| Exercise aim |
Please retype the records that appear below, exactly and in full.

Top of Records supplied

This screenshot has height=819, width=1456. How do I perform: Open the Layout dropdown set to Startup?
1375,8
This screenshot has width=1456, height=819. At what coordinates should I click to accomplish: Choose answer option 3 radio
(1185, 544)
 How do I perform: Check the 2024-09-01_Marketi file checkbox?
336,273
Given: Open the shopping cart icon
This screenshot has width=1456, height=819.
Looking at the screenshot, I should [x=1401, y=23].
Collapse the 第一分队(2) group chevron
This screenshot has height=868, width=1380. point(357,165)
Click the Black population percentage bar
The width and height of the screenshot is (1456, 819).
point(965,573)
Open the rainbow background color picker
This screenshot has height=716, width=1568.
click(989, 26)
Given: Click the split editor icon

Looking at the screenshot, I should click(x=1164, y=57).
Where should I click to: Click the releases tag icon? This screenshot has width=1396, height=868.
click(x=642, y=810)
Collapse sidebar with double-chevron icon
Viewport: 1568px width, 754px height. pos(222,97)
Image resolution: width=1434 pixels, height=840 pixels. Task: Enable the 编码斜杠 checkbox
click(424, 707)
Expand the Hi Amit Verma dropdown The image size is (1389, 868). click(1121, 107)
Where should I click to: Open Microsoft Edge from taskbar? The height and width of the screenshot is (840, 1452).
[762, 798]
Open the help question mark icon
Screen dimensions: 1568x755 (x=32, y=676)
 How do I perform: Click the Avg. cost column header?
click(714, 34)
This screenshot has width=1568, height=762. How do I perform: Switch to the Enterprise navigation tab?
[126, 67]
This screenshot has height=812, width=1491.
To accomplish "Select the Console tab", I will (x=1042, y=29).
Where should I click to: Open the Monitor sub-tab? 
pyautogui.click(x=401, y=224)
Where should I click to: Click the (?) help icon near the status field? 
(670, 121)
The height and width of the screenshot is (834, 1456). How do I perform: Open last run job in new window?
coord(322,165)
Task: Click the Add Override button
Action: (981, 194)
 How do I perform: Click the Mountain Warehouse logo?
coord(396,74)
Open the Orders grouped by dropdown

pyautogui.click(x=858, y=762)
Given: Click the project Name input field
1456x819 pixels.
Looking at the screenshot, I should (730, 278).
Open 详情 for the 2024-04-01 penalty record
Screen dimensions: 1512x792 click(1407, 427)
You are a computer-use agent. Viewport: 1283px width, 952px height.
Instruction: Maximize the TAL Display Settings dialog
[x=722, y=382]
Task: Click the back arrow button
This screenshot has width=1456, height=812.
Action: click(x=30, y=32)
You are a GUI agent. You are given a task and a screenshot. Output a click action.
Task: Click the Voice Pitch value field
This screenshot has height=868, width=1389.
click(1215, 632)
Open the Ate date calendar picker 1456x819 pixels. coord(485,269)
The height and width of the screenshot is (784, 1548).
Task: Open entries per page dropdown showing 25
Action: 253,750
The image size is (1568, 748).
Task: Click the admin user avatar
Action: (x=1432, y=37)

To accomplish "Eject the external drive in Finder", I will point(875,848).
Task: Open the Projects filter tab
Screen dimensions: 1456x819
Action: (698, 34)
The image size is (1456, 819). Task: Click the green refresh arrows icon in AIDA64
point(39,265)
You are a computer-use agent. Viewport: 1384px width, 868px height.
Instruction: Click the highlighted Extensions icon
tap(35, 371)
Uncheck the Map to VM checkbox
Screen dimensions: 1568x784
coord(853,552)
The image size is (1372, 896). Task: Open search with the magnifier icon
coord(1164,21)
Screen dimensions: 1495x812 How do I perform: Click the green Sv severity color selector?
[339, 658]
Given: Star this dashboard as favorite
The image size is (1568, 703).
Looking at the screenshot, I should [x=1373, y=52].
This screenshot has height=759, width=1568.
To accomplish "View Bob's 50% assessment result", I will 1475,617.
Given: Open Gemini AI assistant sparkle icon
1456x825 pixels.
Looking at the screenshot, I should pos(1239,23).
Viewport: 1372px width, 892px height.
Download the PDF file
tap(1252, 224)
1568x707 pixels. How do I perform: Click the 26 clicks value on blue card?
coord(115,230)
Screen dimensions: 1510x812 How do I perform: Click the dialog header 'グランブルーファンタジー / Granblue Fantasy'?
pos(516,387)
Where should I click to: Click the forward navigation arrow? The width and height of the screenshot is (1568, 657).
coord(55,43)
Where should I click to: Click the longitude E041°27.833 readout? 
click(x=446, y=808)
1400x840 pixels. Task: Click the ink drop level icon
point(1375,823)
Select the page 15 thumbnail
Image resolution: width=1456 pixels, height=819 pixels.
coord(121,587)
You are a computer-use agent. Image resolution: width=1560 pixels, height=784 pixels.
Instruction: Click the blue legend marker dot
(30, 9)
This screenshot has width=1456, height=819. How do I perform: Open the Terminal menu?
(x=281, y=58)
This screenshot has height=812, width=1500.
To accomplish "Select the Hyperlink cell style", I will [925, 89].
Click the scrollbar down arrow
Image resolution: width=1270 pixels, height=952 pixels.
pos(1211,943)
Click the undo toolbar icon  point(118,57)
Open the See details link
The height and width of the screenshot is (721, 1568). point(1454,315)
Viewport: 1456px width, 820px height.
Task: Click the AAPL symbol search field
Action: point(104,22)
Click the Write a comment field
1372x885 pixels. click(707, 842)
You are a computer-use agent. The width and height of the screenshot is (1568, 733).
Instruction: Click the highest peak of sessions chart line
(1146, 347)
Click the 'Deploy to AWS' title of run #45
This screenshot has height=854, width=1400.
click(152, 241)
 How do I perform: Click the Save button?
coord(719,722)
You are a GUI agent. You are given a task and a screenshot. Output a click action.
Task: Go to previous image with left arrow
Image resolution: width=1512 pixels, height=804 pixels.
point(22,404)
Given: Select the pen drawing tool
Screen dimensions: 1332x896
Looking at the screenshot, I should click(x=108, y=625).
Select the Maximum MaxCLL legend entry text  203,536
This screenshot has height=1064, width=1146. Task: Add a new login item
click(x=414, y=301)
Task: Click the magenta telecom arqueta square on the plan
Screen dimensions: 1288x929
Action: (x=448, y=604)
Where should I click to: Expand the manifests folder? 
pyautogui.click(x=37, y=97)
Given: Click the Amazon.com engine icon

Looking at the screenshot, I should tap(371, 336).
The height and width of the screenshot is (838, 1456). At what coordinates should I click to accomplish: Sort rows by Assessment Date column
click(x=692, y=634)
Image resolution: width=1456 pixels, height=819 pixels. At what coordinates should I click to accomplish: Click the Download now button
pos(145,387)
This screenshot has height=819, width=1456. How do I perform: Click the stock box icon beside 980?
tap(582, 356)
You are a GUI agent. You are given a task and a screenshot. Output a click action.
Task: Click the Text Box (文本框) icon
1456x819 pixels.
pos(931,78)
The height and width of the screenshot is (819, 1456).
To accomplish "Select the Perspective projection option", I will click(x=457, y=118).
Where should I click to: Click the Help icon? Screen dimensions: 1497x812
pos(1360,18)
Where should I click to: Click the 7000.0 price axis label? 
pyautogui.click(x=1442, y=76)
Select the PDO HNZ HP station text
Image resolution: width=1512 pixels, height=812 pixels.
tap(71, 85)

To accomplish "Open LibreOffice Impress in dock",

Bottom of Records supplied

| Written reply |
This screenshot has height=819, width=1456. How do I perform: Open the Layout dropdown set to Startup?
1375,8
This screenshot has width=1456, height=819. At what coordinates should I click to accomplish: Choose answer option 3 radio
(1185, 544)
 How do I perform: Check the 2024-09-01_Marketi file checkbox?
336,273
Given: Open the shopping cart icon
This screenshot has width=1456, height=819.
Looking at the screenshot, I should [x=1401, y=23].
Collapse the 第一分队(2) group chevron
This screenshot has height=868, width=1380. point(357,165)
Click the Black population percentage bar
The width and height of the screenshot is (1456, 819).
point(965,573)
Open the rainbow background color picker
This screenshot has height=716, width=1568.
click(989, 26)
Given: Click the split editor icon

Looking at the screenshot, I should click(x=1164, y=57).
Where should I click to: Click the releases tag icon? This screenshot has width=1396, height=868.
click(x=642, y=810)
Collapse sidebar with double-chevron icon
Viewport: 1568px width, 754px height. pos(222,97)
Image resolution: width=1434 pixels, height=840 pixels. Task: Enable the 编码斜杠 checkbox
click(424, 707)
Expand the Hi Amit Verma dropdown The image size is (1389, 868). click(1121, 107)
Where should I click to: Open Microsoft Edge from taskbar? The height and width of the screenshot is (840, 1452).
[762, 798]
Open the help question mark icon
Screen dimensions: 1568x755 (x=32, y=676)
 How do I perform: Click the Avg. cost column header?
click(714, 34)
This screenshot has width=1568, height=762. How do I perform: Switch to the Enterprise navigation tab?
[126, 67]
This screenshot has height=812, width=1491.
To accomplish "Select the Console tab", I will (x=1042, y=29).
Where should I click to: Open the Monitor sub-tab? 
pyautogui.click(x=401, y=224)
Where should I click to: Click the (?) help icon near the status field? 
(670, 121)
The height and width of the screenshot is (834, 1456). How do I perform: Open last run job in new window?
coord(322,165)
Task: Click the Add Override button
Action: (981, 194)
 How do I perform: Click the Mountain Warehouse logo?
coord(396,74)
Open the Orders grouped by dropdown

pyautogui.click(x=858, y=762)
Given: Click the project Name input field
1456x819 pixels.
Looking at the screenshot, I should (730, 278).
Open 详情 for the 2024-04-01 penalty record
Screen dimensions: 1512x792 click(1407, 427)
You are a computer-use agent. Viewport: 1283px width, 952px height.
Instruction: Maximize the TAL Display Settings dialog
[x=722, y=382]
Task: Click the back arrow button
This screenshot has width=1456, height=812.
Action: click(x=30, y=32)
You are a GUI agent. You are given a task and a screenshot. Output a click action.
Task: Click the Voice Pitch value field
This screenshot has height=868, width=1389.
click(1215, 632)
Open the Ate date calendar picker 1456x819 pixels. coord(485,269)
The height and width of the screenshot is (784, 1548).
Task: Open entries per page dropdown showing 25
Action: 253,750
The image size is (1568, 748).
Task: Click the admin user avatar
Action: (x=1432, y=37)

To accomplish "Eject the external drive in Finder", I will point(875,848).
Task: Open the Projects filter tab
Screen dimensions: 1456x819
Action: (698, 34)
The image size is (1456, 819). Task: Click the green refresh arrows icon in AIDA64
point(39,265)
You are a computer-use agent. Viewport: 1384px width, 868px height.
Instruction: Click the highlighted Extensions icon
tap(35, 371)
Uncheck the Map to VM checkbox
Screen dimensions: 1568x784
coord(853,552)
The image size is (1372, 896). Task: Open search with the magnifier icon
coord(1164,21)
Screen dimensions: 1495x812 How do I perform: Click the green Sv severity color selector?
[339, 658]
Given: Star this dashboard as favorite
The image size is (1568, 703).
Looking at the screenshot, I should [x=1373, y=52].
This screenshot has height=759, width=1568.
To accomplish "View Bob's 50% assessment result", I will 1475,617.
Given: Open Gemini AI assistant sparkle icon
1456x825 pixels.
Looking at the screenshot, I should pos(1239,23).
Viewport: 1372px width, 892px height.
Download the PDF file
tap(1252, 224)
1568x707 pixels. How do I perform: Click the 26 clicks value on blue card?
coord(115,230)
Screen dimensions: 1510x812 How do I perform: Click the dialog header 'グランブルーファンタジー / Granblue Fantasy'?
pos(516,387)
Where should I click to: Click the forward navigation arrow? The width and height of the screenshot is (1568, 657).
coord(55,43)
Where should I click to: Click the longitude E041°27.833 readout? 
click(x=446, y=808)
1400x840 pixels. Task: Click the ink drop level icon
point(1375,823)
Select the page 15 thumbnail
Image resolution: width=1456 pixels, height=819 pixels.
coord(121,587)
You are a computer-use agent. Image resolution: width=1560 pixels, height=784 pixels.
Instruction: Click the blue legend marker dot
(30, 9)
This screenshot has width=1456, height=819. How do I perform: Open the Terminal menu?
(x=281, y=58)
This screenshot has height=812, width=1500.
To accomplish "Select the Hyperlink cell style", I will [925, 89].
Click the scrollbar down arrow
Image resolution: width=1270 pixels, height=952 pixels.
pos(1211,943)
Click the undo toolbar icon  point(118,57)
Open the See details link
The height and width of the screenshot is (721, 1568). point(1454,315)
Viewport: 1456px width, 820px height.
Task: Click the AAPL symbol search field
Action: point(104,22)
Click the Write a comment field
1372x885 pixels. click(707, 842)
You are a computer-use agent. The width and height of the screenshot is (1568, 733).
Instruction: Click the highest peak of sessions chart line
(1146, 347)
Click the 'Deploy to AWS' title of run #45
This screenshot has height=854, width=1400.
click(152, 241)
 How do I perform: Click the Save button?
coord(719,722)
You are a GUI agent. You are given a task and a screenshot. Output a click action.
Task: Go to previous image with left arrow
Image resolution: width=1512 pixels, height=804 pixels.
point(22,404)
Given: Select the pen drawing tool
Screen dimensions: 1332x896
Looking at the screenshot, I should click(x=108, y=625).
Select the Maximum MaxCLL legend entry text  203,536
This screenshot has height=1064, width=1146. Task: Add a new login item
click(x=414, y=301)
Task: Click the magenta telecom arqueta square on the plan
Screen dimensions: 1288x929
Action: (x=448, y=604)
Where should I click to: Expand the manifests folder? 
pyautogui.click(x=37, y=97)
Given: Click the Amazon.com engine icon

Looking at the screenshot, I should tap(371, 336).
The height and width of the screenshot is (838, 1456). At what coordinates should I click to accomplish: Sort rows by Assessment Date column
click(x=692, y=634)
Image resolution: width=1456 pixels, height=819 pixels. At what coordinates should I click to accomplish: Click the Download now button
pos(145,387)
This screenshot has height=819, width=1456. How do I perform: Click the stock box icon beside 980?
tap(582, 356)
You are a GUI agent. You are given a task and a screenshot. Output a click action.
Task: Click the Text Box (文本框) icon
1456x819 pixels.
pos(931,78)
The height and width of the screenshot is (819, 1456).
To accomplish "Select the Perspective projection option", I will click(x=457, y=118).
Where should I click to: Click the Help icon? Screen dimensions: 1497x812
pos(1360,18)
Where should I click to: Click the 7000.0 price axis label? 
pyautogui.click(x=1442, y=76)
Select the PDO HNZ HP station text
Image resolution: width=1512 pixels, height=812 pixels.
tap(71, 85)

To accomplish "Open LibreOffice Impress in dock",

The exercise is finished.